EXERCISE AIM: Could you reproduce, character for character, the stretch of rows from the line containing "Where should I click to: Click the Print" through the line containing "(x=281, y=276)", including both of those lines and nothing else?

EXERCISE MATERIALS:
___

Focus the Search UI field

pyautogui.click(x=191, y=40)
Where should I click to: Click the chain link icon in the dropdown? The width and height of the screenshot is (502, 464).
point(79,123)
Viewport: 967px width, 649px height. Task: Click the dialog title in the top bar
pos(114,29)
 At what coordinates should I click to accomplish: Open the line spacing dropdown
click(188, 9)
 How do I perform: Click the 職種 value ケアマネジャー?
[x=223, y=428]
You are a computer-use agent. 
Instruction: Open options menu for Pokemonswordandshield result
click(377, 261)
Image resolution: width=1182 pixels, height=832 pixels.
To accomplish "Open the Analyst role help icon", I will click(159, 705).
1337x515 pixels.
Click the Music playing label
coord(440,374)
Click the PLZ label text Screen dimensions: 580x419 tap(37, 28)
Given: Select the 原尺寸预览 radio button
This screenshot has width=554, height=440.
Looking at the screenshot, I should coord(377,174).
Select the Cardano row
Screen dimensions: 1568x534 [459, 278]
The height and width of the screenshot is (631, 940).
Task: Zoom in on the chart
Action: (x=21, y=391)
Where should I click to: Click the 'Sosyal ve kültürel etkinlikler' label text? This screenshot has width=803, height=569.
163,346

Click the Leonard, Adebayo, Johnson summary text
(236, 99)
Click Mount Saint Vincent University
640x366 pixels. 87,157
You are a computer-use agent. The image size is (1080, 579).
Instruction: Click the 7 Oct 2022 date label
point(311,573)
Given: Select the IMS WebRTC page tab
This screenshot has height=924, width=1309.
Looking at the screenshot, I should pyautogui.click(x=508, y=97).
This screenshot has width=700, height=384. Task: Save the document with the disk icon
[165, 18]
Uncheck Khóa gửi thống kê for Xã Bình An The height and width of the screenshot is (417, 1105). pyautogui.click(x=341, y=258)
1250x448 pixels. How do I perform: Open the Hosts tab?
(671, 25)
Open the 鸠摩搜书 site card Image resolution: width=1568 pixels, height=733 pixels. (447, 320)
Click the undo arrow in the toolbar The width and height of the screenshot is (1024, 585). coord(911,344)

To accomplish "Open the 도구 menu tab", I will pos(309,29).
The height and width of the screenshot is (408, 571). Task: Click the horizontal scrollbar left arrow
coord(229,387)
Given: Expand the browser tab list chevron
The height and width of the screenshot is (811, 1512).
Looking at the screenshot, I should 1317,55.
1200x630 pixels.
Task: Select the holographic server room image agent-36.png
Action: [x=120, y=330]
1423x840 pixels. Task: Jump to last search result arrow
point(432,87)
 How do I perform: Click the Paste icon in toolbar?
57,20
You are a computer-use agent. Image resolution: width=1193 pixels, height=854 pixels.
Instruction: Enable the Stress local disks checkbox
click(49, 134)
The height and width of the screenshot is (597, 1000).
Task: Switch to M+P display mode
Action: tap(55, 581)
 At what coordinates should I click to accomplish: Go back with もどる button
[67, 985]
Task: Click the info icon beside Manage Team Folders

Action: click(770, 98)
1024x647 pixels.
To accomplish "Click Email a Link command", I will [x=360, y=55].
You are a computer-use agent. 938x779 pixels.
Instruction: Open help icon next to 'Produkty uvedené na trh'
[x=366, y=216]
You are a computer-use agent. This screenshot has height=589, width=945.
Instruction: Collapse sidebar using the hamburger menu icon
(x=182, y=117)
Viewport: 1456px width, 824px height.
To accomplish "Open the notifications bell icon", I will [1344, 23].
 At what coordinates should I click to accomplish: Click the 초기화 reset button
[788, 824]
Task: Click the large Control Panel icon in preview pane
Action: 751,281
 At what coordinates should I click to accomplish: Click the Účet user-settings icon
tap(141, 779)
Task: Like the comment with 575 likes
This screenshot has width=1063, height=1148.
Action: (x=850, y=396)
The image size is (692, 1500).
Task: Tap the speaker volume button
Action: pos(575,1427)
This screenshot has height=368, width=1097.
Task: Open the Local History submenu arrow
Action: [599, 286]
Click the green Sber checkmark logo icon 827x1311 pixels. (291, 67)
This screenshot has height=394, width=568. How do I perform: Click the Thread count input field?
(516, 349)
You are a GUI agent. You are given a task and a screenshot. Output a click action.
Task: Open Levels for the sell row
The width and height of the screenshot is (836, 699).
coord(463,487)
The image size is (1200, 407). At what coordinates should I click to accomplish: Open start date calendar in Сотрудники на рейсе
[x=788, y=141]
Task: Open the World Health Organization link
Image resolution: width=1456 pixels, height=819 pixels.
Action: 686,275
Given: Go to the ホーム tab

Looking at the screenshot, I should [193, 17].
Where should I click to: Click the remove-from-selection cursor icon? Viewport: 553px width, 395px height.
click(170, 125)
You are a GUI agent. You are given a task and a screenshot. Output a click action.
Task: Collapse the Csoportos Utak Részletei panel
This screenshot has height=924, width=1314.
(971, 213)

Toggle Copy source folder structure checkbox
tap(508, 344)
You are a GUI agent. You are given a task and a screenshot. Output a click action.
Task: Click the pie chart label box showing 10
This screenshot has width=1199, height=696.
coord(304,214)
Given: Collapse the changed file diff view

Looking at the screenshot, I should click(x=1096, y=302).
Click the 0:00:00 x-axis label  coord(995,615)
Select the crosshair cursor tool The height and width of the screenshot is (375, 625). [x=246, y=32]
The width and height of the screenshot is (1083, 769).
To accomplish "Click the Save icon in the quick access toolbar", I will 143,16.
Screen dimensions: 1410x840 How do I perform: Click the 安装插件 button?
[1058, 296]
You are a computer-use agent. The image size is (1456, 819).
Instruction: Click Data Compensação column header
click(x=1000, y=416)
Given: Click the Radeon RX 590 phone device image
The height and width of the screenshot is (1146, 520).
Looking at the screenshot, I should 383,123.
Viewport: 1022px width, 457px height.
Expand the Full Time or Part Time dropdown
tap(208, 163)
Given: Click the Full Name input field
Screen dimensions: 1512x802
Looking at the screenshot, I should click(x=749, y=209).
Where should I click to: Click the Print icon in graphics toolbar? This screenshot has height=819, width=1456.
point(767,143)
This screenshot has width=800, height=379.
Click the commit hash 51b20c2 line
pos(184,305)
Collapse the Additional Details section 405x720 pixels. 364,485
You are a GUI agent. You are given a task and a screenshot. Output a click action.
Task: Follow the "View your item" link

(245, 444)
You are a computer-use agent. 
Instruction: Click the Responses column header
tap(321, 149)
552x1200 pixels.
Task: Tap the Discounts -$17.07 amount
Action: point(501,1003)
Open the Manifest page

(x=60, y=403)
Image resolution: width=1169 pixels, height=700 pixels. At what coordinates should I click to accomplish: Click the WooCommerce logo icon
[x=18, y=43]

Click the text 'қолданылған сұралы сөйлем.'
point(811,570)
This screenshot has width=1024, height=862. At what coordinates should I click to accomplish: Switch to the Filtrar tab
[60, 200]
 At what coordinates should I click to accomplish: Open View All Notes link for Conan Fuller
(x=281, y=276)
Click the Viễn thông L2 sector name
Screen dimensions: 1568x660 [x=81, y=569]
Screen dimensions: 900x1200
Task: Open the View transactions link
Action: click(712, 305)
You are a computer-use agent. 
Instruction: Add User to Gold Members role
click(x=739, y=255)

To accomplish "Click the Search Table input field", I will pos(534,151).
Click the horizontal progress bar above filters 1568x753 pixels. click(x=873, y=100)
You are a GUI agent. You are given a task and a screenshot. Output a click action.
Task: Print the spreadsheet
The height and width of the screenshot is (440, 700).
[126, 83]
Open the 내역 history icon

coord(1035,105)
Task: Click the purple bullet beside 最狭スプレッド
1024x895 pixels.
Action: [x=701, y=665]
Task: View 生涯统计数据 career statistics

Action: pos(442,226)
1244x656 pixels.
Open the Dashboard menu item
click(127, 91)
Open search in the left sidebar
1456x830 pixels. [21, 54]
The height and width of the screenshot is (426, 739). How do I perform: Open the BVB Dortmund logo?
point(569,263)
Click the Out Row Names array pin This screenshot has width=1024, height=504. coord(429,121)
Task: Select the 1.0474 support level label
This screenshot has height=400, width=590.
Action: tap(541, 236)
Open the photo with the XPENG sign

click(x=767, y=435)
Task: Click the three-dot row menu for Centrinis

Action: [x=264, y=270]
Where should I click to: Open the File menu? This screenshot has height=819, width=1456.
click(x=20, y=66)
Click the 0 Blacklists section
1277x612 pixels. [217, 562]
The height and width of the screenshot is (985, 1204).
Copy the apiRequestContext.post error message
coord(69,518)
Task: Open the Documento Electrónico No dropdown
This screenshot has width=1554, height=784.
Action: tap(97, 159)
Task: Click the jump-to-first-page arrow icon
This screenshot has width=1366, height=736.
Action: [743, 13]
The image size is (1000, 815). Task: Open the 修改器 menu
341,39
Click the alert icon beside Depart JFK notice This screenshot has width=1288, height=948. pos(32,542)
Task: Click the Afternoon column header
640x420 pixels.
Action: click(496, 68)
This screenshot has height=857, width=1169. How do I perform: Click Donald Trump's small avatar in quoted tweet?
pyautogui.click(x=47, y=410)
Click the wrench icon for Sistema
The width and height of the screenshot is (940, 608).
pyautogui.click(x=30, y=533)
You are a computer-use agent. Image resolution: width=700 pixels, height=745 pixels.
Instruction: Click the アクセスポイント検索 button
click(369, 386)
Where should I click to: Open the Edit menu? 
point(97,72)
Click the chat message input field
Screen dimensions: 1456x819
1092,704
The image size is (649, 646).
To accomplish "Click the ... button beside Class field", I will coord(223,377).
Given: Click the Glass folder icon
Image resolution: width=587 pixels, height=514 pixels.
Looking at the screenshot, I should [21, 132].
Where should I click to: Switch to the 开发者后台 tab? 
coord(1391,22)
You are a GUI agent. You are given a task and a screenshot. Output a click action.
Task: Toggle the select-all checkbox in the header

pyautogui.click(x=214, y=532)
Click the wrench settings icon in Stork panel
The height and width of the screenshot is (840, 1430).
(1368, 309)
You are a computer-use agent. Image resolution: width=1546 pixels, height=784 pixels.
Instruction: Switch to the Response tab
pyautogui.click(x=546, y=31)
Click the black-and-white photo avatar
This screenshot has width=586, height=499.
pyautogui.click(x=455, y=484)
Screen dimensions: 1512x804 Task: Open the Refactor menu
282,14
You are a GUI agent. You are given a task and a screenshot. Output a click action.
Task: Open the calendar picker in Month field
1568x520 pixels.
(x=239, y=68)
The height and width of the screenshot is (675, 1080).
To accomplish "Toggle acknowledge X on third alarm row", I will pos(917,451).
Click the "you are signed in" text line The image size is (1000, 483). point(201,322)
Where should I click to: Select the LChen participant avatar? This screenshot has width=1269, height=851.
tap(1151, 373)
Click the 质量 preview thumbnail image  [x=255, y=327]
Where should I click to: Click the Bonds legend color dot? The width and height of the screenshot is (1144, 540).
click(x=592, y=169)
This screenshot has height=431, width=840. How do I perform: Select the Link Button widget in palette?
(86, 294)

___

THE RESPONSE:
Where should I click to: Click the Print icon in graphics toolbar? This screenshot has height=819, width=1456.
point(767,143)
This screenshot has width=800, height=379.
Click the commit hash 51b20c2 line
pos(184,305)
Collapse the Additional Details section 405x720 pixels. 364,485
You are a GUI agent. You are given a task and a screenshot. Output a click action.
Task: Follow the "View your item" link

(245, 444)
You are a computer-use agent. 
Instruction: Click the Responses column header
tap(321, 149)
552x1200 pixels.
Task: Tap the Discounts -$17.07 amount
Action: point(501,1003)
Open the Manifest page

(x=60, y=403)
Image resolution: width=1169 pixels, height=700 pixels. At what coordinates should I click to accomplish: Click the WooCommerce logo icon
[x=18, y=43]

Click the text 'қолданылған сұралы сөйлем.'
point(811,570)
This screenshot has width=1024, height=862. At what coordinates should I click to accomplish: Switch to the Filtrar tab
[60, 200]
 At what coordinates should I click to accomplish: Open View All Notes link for Conan Fuller
(x=281, y=276)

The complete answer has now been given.